Late Night Television Sign Off...


Reviews

Reviewer: CWO-Lister - - January 18, 2014
Subject: Service to His Fellow Pilots
John Gillespie Magee, Jr. (9 June 1922 – 11 December 1941) was an American aviator (American father - British Mother) and poet who died as a result of a mid-air collision over Lincolnshire, UK during World War II. He was serving in the Royal Canadian Air Force, which he joined before the US officially entered the war.

He started "High Flight" on 18 August 1941, just a few months before his death. In his seventh flight in a Spitfire Mk I he had flown up to 33,000 feet. As he orbited and climbed upward, he was struck by words he had read in another poem — "To touch the face of God." He completed his verse soon after landing.

Magee enclosed the poem on the back of a letter to his parents. His father, then curate of Saint John's Episcopal Church in Washington, DC, reprinted it in church publications and from there it was picked up by many other publications especially following the John's Death.

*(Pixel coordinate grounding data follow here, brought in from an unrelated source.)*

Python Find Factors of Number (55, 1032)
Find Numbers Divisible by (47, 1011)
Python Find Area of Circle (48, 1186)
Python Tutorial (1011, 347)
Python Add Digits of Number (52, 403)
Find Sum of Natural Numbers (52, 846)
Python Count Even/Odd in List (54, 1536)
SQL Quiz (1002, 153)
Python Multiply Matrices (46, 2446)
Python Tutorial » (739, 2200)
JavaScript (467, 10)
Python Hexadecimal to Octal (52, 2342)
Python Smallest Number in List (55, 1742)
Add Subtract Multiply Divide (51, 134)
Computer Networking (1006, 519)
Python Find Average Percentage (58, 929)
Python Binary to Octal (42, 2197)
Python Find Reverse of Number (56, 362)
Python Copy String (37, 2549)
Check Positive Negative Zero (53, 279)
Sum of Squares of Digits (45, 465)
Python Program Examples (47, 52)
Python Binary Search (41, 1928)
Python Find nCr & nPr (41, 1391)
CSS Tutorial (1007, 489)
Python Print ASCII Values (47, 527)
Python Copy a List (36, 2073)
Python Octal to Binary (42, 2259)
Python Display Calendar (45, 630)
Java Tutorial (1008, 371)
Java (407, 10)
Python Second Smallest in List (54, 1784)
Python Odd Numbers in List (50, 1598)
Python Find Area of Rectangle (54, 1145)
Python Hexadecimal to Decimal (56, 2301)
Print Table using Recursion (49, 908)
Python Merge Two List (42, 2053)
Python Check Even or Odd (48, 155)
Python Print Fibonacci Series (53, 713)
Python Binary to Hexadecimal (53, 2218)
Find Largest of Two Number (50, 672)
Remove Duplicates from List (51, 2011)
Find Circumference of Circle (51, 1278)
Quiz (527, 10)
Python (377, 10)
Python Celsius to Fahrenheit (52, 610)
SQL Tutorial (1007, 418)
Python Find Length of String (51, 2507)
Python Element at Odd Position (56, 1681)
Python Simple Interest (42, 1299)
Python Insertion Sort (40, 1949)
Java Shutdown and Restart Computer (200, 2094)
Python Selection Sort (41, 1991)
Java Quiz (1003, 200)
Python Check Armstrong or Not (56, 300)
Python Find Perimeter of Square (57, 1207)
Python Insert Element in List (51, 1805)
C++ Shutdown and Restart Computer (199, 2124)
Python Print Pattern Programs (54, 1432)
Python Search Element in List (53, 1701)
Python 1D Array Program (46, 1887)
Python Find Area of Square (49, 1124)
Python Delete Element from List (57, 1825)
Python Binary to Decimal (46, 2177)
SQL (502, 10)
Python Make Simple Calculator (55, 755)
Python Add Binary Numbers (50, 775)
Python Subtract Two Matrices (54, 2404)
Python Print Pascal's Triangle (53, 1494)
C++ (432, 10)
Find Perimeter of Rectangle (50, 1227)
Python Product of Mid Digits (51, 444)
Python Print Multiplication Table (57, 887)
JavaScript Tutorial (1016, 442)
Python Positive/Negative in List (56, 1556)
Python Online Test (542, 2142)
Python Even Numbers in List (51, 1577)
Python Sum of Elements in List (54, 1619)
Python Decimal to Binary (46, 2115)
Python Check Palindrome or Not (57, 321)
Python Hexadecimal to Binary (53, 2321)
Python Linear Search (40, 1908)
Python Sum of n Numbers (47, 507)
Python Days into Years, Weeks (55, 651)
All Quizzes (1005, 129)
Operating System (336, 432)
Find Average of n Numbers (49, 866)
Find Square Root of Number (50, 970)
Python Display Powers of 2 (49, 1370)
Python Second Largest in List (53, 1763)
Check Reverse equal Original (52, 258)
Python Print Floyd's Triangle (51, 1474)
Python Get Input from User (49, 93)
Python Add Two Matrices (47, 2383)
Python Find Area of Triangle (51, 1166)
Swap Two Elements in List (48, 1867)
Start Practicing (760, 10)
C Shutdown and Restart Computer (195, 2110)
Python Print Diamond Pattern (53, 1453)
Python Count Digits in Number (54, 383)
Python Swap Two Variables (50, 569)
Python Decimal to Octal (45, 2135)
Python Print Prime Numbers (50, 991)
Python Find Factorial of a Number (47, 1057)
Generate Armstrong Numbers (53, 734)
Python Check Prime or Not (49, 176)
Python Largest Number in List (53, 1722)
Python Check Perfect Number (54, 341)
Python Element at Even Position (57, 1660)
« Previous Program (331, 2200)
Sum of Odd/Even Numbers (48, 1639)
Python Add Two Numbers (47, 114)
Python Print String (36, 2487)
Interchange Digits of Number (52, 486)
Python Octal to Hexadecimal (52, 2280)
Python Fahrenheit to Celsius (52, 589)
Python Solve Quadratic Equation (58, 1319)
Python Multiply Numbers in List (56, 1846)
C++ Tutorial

There is not a pilot alive who has not heard/read this poem. It answers, "Why do you fly?" when we haven't the words.
Reviewer: therrick - - May 24, 2012
Subject: Almost brought me to tears
When I was young but old enough to stay up late, I used to stay up late just to see and hear this clip when a local TV station went off the air. I did this many nights until I had memorized the poem. There was no Internet then and I had no other way to find the text of this poem then. Seeing and hearing this clip after over 40 years almost brought me to tears. It was, and is, my favorite poem and I quote it to myself often. This poem inspired me to an interest in flying and the space program. Unfortunately, I never did...and regret it even now when I hear this again. Thanks.
Reviewer: 167656 - - August 8, 2009
Subject: I Remember!
This ran on WTOP TV-9 in Washington, D.C. and it was followed by another film that I'd love to see even more, it was "Meditations" a soothing theme with scenes of rolling waves and surf. Anyone else remember that? Love to find it here someday.
Reviewer: cosmicola - - August 7, 2009
Subject: Beautiful
One of the best (and shortest) items on the entire Internet Archive is this short film that so many of us saw late at night on TV in the 60s and 70s, just before signoff, and usually followed by the national anthem, a test pattern, and the snowy noise of no more broadcast signal. The fine aviators amongst my family and best friends love this film.
Reviewer: drpsionic - - August 7, 2009
Subject: beautiful
and every small boy seeing that imagined himself in that cockpit.